Mr. Bertram said that if TikTok was approached by the Chinese government, “we would definitely say no to any request for data”.But ByteDance will be mindful of the consequences of displeasing the Communist Party. The company’s own hugely popular news app called Toutiao was taken offline for 24 hours in 2017, according to the South China Morning Post, after the Beijing Internet Information Office said it had been spreading “pornographic and vulgar content”.
Refusing a direct order from the country’s spymasters could also have consequences for the wider company and its leadership.
Could TikTok be used for Chinese propaganda?
Another concern is censorship. China has one of the most restricted internet spaces in the world, with its infamous Great Firewall blocking parts of the web for its citizens.
Last year, the Guardian reported that TikTok’s staff and automated systems had enforced moderation rules that censored material deemed to be politically sensitive. Footage of Tiananmen Square protests and Tibetan independence demands were among the material said to have been banned or restricted.

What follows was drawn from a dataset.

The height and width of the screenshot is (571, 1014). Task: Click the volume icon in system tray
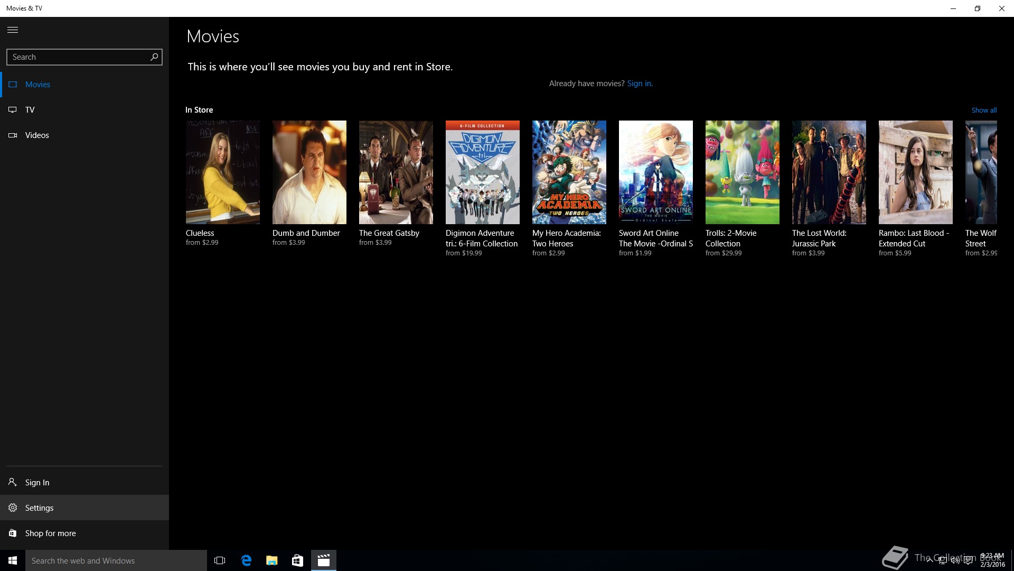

Further reporting from the Washington Post, which talked to six former TikTok employees, said moderators in China had the final say on whether flagged videos were approved.
ByteDance said the guidelines referred to had since been phased out. But some argue that its moderation culture may still be biased in favour of the Chinese state.
How does global politics come into play?
The US has incentives to stick it to China any way they can right now – including Chinese-owned businesses. The United States, particularly the Trump administration, has had a long-running beef with China around several issues, mainly regarding trade. However, since the COVID-19 pandemic broke, US and Chinese relations have soured, with Trump often pinning the blame on China for the outbreak.
In fact, China is increasingly a scapegoat for Trump, who is dealing with plummeting poll numbers as American cases of Coronavirus continue to soar. And, when a politician is running for re-election, it helps to have a visible external enemy that they are standing up to.
So, the justification behind the TikTok ban is vague but is rooted in anti-China sentiment that has been exacerbated by the recent political actions of the Chinese government, as well as China’s approach to privacy and data.